El significado literal de esta expresión ciceroniana, «a favor de su casa», bien podría referirse al comportamiento generalizado de los partidos políticos, afanados denodadamente por obtener un beneficio para sus miembros y afines, y convertirse en el máximo exponente de una expresión castellana, más prosaica que la latina, pero igualmente gráfica, de «barrer para casa». Después de todo «¿qué lugar hay más agradable que el propio hogar?», se preguntaba el orador romano.

La polvareda levantada en cumplimiento de esta máxima con relación al control de la televisión pública es un claro ejemplo de la disconformidad ciudadana con los manejos interesados de los políticos, por no mencionar la de los profesionales del medio, sin duda esperanzados en poder recuperar los principios de una práctica necesariamente comprometida con la verdad, la independencia, la equidad, la imparcialidad, la humanidad y la responsabilidad.

No deja de sorprender la arrogancia de que hacen gala sucesivamente los partidos hegemónicos al irrumpir en lo público para utilizarlo en provecho propio. Se trata de una cierta concepción patrimonial de instituciones y servicios que son esencialmente inapropiables e inalienables, por lo que no deberían verse politizados ni ser susceptibles de una usurpación partidista. Ciertas injerencias en la enseñanza, en la judicatura o en los medios de comunicación, por poner algunos ejemplos elementales, abren una brecha irreparable en el estado de derecho basado en un delicado sistema de balanzas y contrapesos. Precisamente, la virtualidad de lo público radica en mantenerse a salvo de los vaivenes políticos.

Por consiguiente, debería preservarse su independencia a toda costa, desterrando esa vieja idea de domesticidad de lo público a la que tan acostumbrados nos tienen los políticos; solo así se podrá vencer la irresistible tentación de control que tiende a ejercer el ejecutivo, cuya voracidad fagocita el interés público en aras del interés doméstico, a menudo tan contrapuestos.

Por mucho que la legislación permita el control parlamentario de los medios de comunicación estatales, la ansiada regeneración política no parece acorde con el oscurantismo en el reparto de poder entre los partidarios, como si de un pago de favores se tratara.

Por consiguiente, resulta primordial saber qué idea tienen los dirigentes políticos sobre lo público, entendido en el sentido auténtico del término como «cosa pública», al modo romano, («res publica»), en tanto que concierne y engloba a la comunidad ciudadana, porque es precisamente la estructura institucional jurídicamente organizada, sometida al derecho, la que conforma lo político y no al contrario.

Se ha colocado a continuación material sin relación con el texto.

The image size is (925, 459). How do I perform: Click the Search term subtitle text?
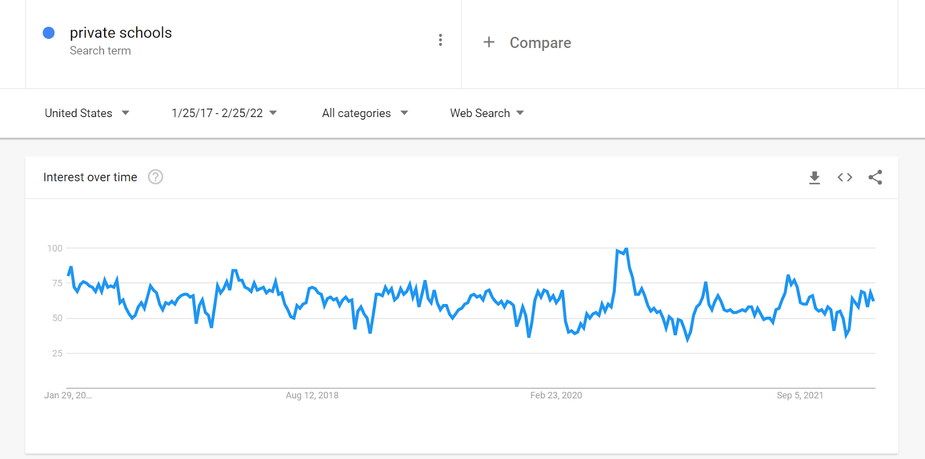tap(100, 51)
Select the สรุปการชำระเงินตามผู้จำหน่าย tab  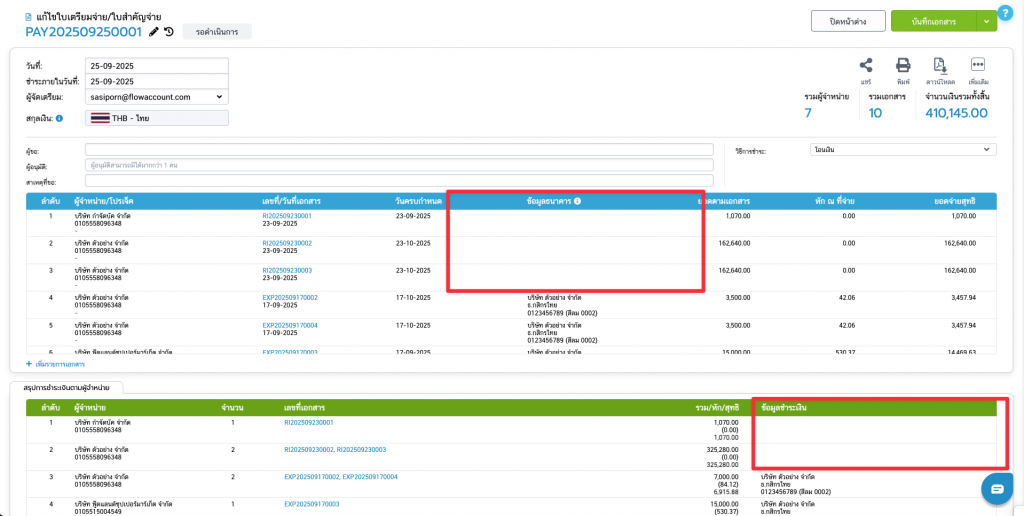68,386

La calidad de lo público nos incumbe a todos, determina nuestra posición dentro del estado y nuestras libertades, por lo que su protección ha de ser absoluta, teniendo en cuenta, además, que se sufraga con nuestros impuestos.

Tiempo atrás, la vicepresidenta del gobierno afirmaba en una entrevista: «el dinero público no es de nadie». Tal vez, la frase se sacara de contexto, pero resultó demoledora. Quizá esta idea subyace en el pensamiento de algunos políticos que consideran la cosa pública como cosa de nadie; la «res publica» como «res nullius», susceptible por tanto de ocupación o de apropiación.

La destrucción de la casa y la confiscación de los bienes de Cicerón justificaron su arenga contra Clodio para reclamar su restitución tras el exilio («Cicero pro domo sua»).

Todavía en nuestro tiempo, la ciudadanía ha de actuar «pro domo sua» en defensa de lo que le es propio, esto es, de lo público, que en modo alguno puede ser malversado, malgastado u ocupado con fines espurios, sino destinado al bien común.